Legend has it, at the IC4A, the two runners got to talking, and Chelanga confided in McDougal.
“He wasn’t happy where he was,” Liberty Cross Country coach Brant Tolsma remembers. “(He said) he wanted to move, and Josh said ‘You ought to contact my coach.’”
Once McDougal introduced them, Tolsma said the potential was clear: “We wanted that team (Chelanga and McDougal, both running for Liberty) at nationals, but the Lord had another plan.”
On Nov. 22, 2009, Chelanga found himself in a pack of runners — including seven Olympians — who thundered their way across the fields of the LaVern Gibson 10K course in Terra Haute, Indiana. But Chelanga was not in the lead.
“It was a really great field,” Tolsma said of that group of runners — the group competing for the NCAA Division I National Cross Country Championship. “We weren’t looking for a win. We were just looking to see how long he could keep up the pace.”
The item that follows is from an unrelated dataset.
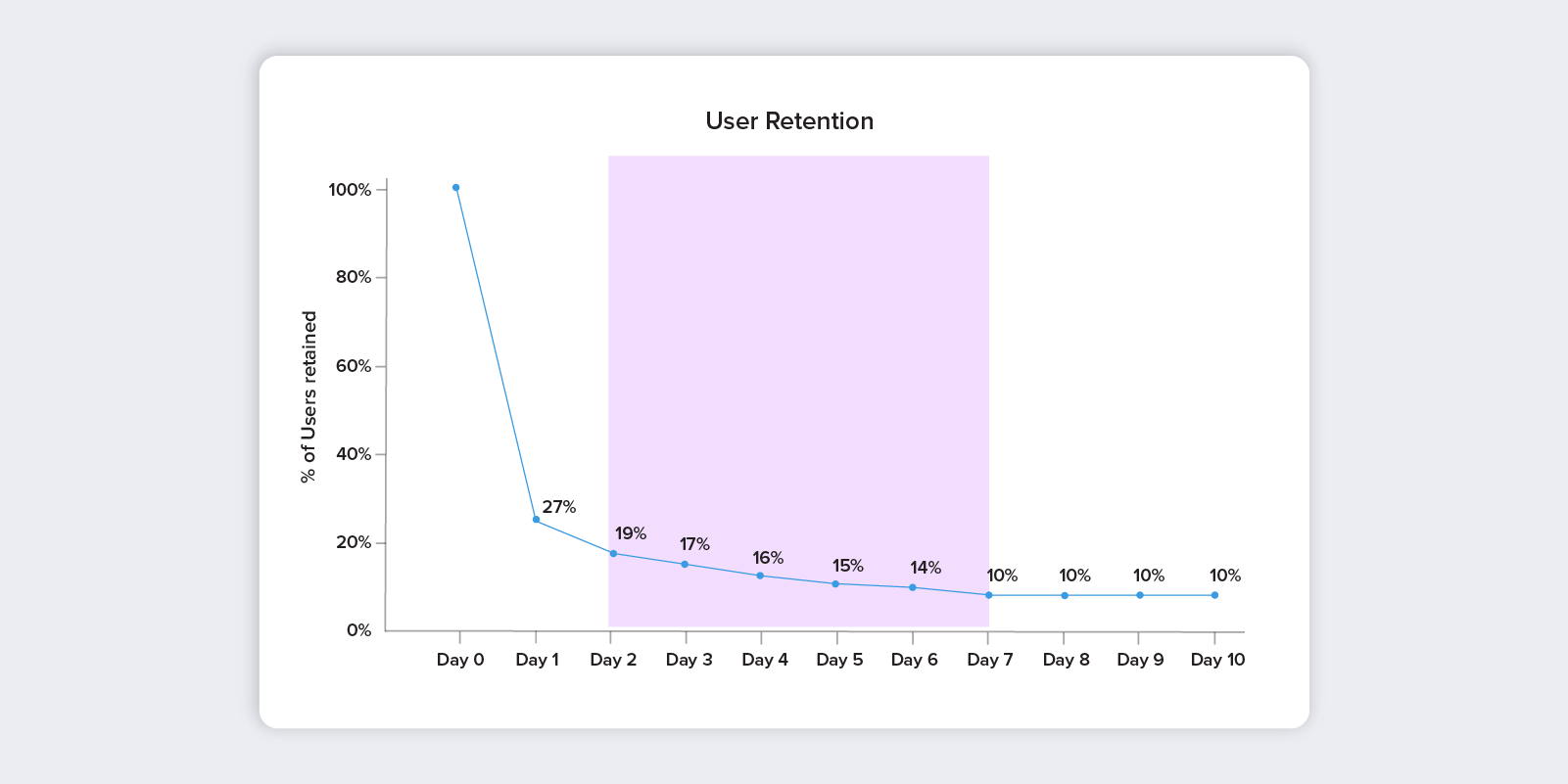Click the 27% value label
Viewport: 1568px width, 784px height.
[559, 507]
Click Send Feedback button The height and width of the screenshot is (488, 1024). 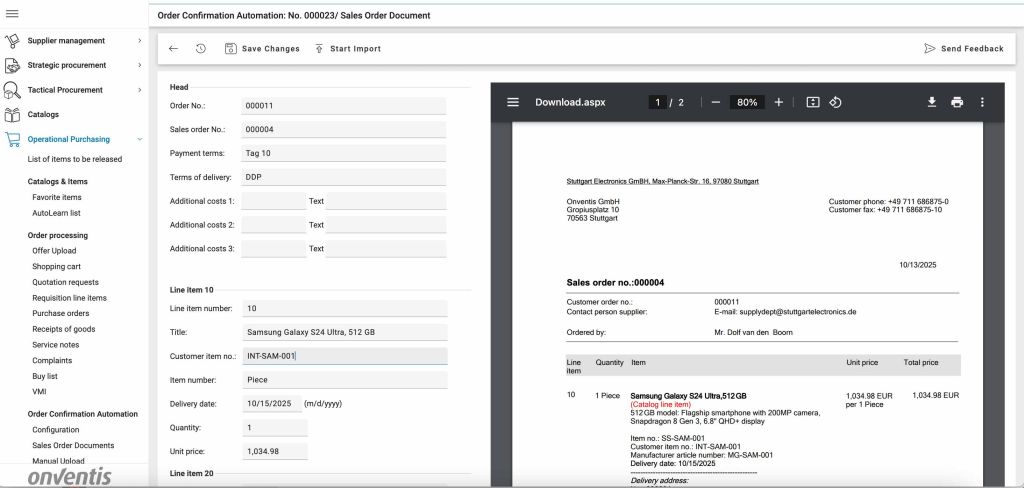pos(963,48)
But something Tolsma knows now — that he may have known then — was that, “Chelanga doesn’t like to lose.”
According to Tolsma, Chelanga held the pace, impressively remaining in seventh or eighth place, refusing to slip into obscurity, refusing to fall behind. He also failed to tire out, and, soon, he was in fourth place. Then one of the other men in the pack broke away and started running up ahead, and Chelanga went with him.
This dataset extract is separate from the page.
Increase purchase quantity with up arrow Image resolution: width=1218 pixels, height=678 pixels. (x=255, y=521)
“With three laps to go, he left that guy,” Tolsma said. “And I was like, ‘Whoa.’”
As excited as Chelanga looks in the pictures taken at race’s end — raising both fists in triumph, his Liberty University colors on full display — that excitement was about finishing in first place. After all, he had won a 10,000-meter event, running the nearly six mile course faster than his competitors — he got to break the tape.
“When I was done, I was told I broke the NCAA record,” Chelanga said.
His time? 28:41.3. The size of his record: 22 seconds better than the previous course mark. His margin of victory over runner-up David McNeil of Northern Arizona: 25 seconds.
“Far and away his best race,” McDougal said.
While Chelanga is an extraordinary athlete, who has accomplished extraordinary things (and his collegiate record time on the Terra Haute 10K course is certainly not the only one of those), he has elements of normalcy. He does not live and breathe celebrity. He listens to soft rock, pop, hip-hop and Christian music. He’s a government major with a minor in criminal justice. He has an aunt who lives in the States but has not seen the rest of his family since summer.
“He’s a really relaxed, laid-back, humble guy,” Tolsma said. “He’s not all about athletics, and he’s not all about himself.”
“He has super funny stories,” McDougal said.
Of course, there are some extraordinary things about Chelanga. During indoor track season, he runs anywhere from 70-80 miles a week, and he considers that a “low” number. During outdoor season, it is more like 100 miles a week. Chelanga loves the traveling and competition of meets. To Chelanga, “the bigger the meet, the more fun.”
He also believes his great running ability is a gift from God.
“You can’t come from nowhere to be good like I am,” he said.
The next time he has a race, Chelanga will throw on his Liberty colors, stretch out, observe his competition, then, when it is time, break into what Tolsma calls his “unique, very light and flowing” stride. And he will probably keep pace with the runners, because, of course, he hates to lose.
But between now and then, Chelanga will most likely be seen chatting with friends, poring over his books, attending class and going to church.
“(He’s) just the nice kind of guy that you’d like to have around, even if he didn’t run fast,” Tolsma said.